*Aim*. List each line in the rows below that contains the word "dimensions".

*Material shown*.
--- BEGIN ---
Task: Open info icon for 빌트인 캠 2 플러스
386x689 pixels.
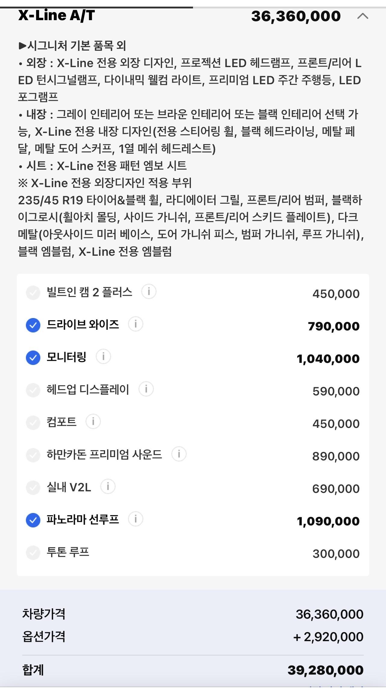Action: pyautogui.click(x=149, y=292)
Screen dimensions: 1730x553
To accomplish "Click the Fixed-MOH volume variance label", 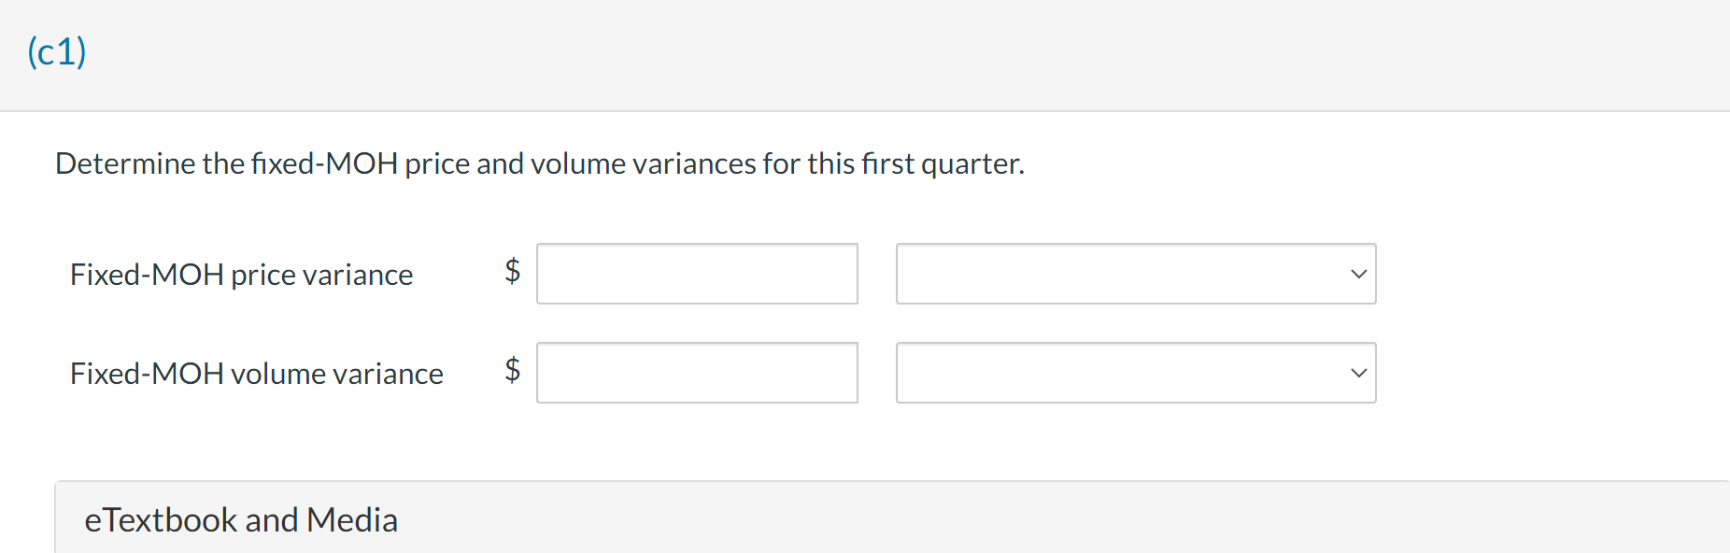I will tap(256, 373).
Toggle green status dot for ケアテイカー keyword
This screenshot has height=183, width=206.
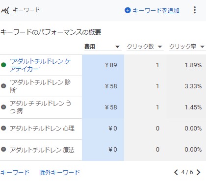tap(3, 65)
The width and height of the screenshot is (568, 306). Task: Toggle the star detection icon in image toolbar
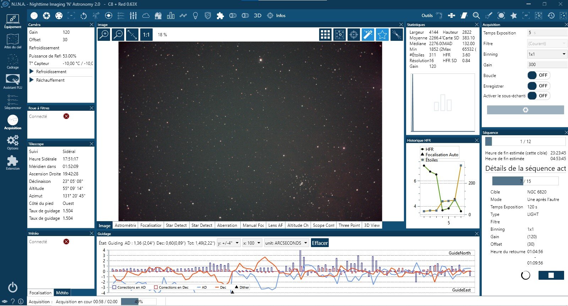tap(382, 34)
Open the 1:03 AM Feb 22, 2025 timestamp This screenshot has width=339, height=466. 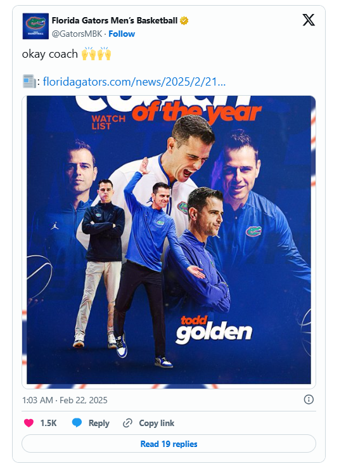click(65, 400)
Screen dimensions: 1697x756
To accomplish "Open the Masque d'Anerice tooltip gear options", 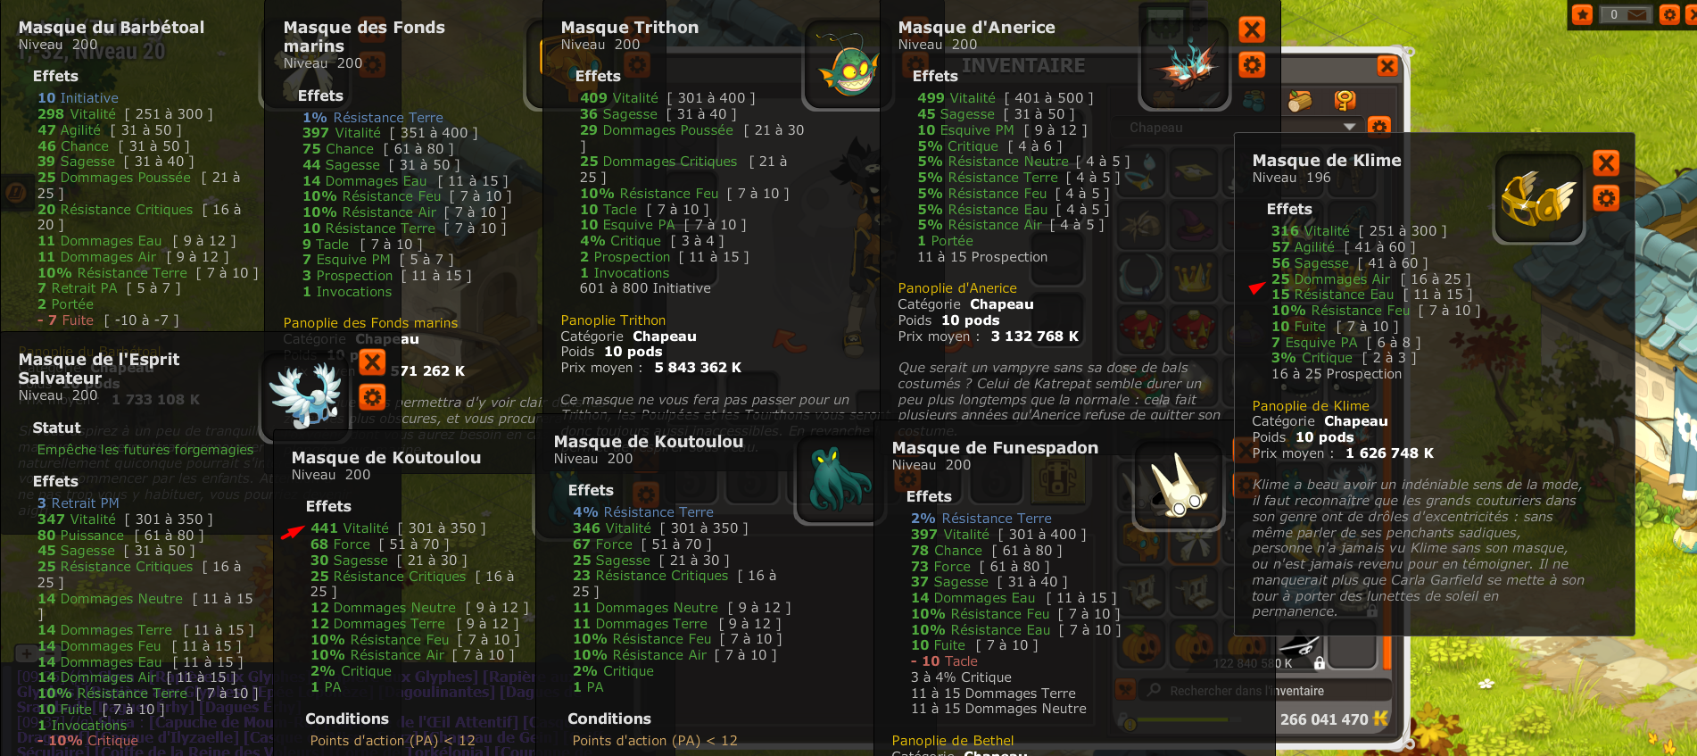I will point(1252,64).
--- END ---
*Result of the exercise*.
Screen dimensions: 1730x553
Screen dimensions: 1697x756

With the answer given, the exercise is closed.